Veja comparativo por ano e região
2020
Oeste: 17 feminicídios
Vale do Itajaí: 15 feminicídios
Norte: 8 feminicídios
Sul: 7 feminicídios
Grande Florianópolis: 6 feminicídios
Serra: 4 feminicídios
2021
Oeste: 16 feminicídios
Grande Florianópolis: 11 feminicídios
Norte: 11 feminicídios
Vale do Itajaí: 9 feminicídios
Serra: 5 feminicídios
Sul: 3 feminicídios
2022 (até 14 de dezembro)
Oeste: 19 feminicídios
Vale do Itajaí: 11 feminicídios
Norte: 11 feminicídios
Sul: 5 feminicídios
Grande Florianópolis: 5 feminicídios
Serra: 3 feminicídios
Cultura e masculinidade violentas
A cultura da violência era algo comum no Brasil e especialmente no Oeste catarinense ao longo do século XIX e início do século XX, quando os homens andavam armados para se proteger, detalha a historiadora.
“A região Meio-Oeste teve toda a Guerra do Contestado, teve Revolução Federalista, havia conflitos com a Argentina na fronteira. Então os coronéis, os fazendeiros da região, costumavam ter jagunços armados para proteção, até porque o Estado brasileiro vai se instituir na região depois da década de 1920.”

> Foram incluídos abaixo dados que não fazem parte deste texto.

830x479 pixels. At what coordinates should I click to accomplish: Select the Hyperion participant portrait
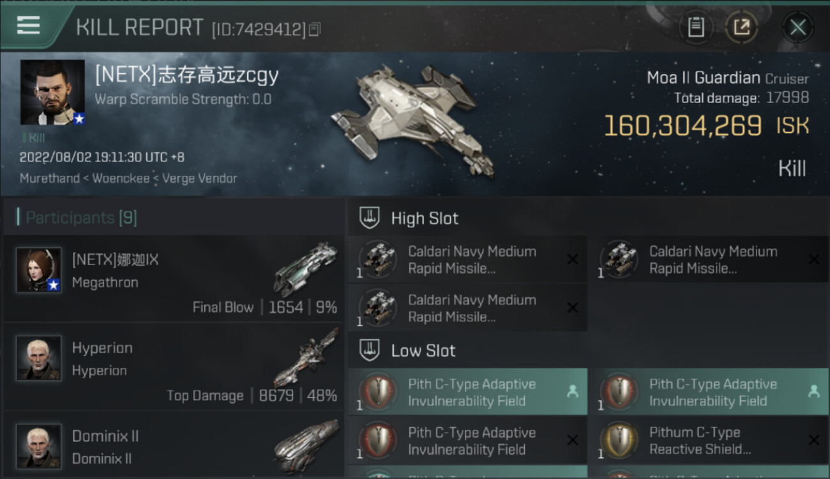point(39,358)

Assim, antes desse período, a região era pouco habitada, além de ter pouca estrutura. “Muito longínqua de tudo o que seria considerado na época como civilização.”
As empresas colonizadoras criaram as cidades na região Oeste com uma cultura de masculinidade violenta, “baseada na ideia de que o homem deveria ser aquela pessoa que pode exercer a violência, principalmente em caso em que está em jogo a sua honra”, explica Wolff.
A ideia de defesa da honra perpassa toda a história ocidental e vai também deixar um legado cultural no Oeste catarinense.
“Talvez, a criação de um Estado mais atuante e não tão coronelista ter acontecido mais tardiamente no Oeste, a questão da violência circule um pouco mais forte lá do que em outras regiões do Estado”, comenta.
Desafiar o poder
Os valores machistas e patriarcais de que “em briga de marido e mulher ninguém mete a colher” fazem muitas mulheres não conseguirem sair de relacionamentos abusivos, diz a cientista social Bruna Fani. “Sabemos, afinal, que a maior parte dos casos de feminicídio se dão dentro de relacionamentos.”
A visão de que ninguém pode interferir em casos de brigas conjugais porque a mulher “fez algo para merecer” naturaliza a violência, o que é muito forte nessas cidades pequenas, diz Wolff.
“Essa cultura local ajuda a pensar essa questão da violência como parte da sociedade.”
O “lugar de poder” que o homem alcançou na sociedade também pode explicar o índice de feminicídios. A pesquisadora afirma que, quando as mulheres escapam do controle dos companheiros, seja ao sair de casa ou buscar trabalhos, ou outras relações amorosas, existe uma revolta por questionar a autoridade masculina.
“Elas estão tentando se desvencilhar desses laços que as amarram dentro de relações extremamente violentas, que tolhem a iniciativa delas. Quando elas tentam sair, esses homens as matam porque entendem que elas estão de alguma forma atingindo o lugar deles na sociedade, que seria um lugar de poder, de mando.”
Um exemplo recente é o caso de Jaqueline Beatriz da Rosa, 28 anos, morta pelo ex-namorado em Chapecó no último 21 de dezembro. O agressor, de 34 anos, não aceitava o fim do relacionamento.
Uma testemunha disse à polícia que ouviu uma discussão entre a vítima e o assassino antes de escutar os cinco disparos. Jaqueline havia contado que teria terminado com o ex há oito meses. Ele a matou e, em seguida, cometeu suicídio.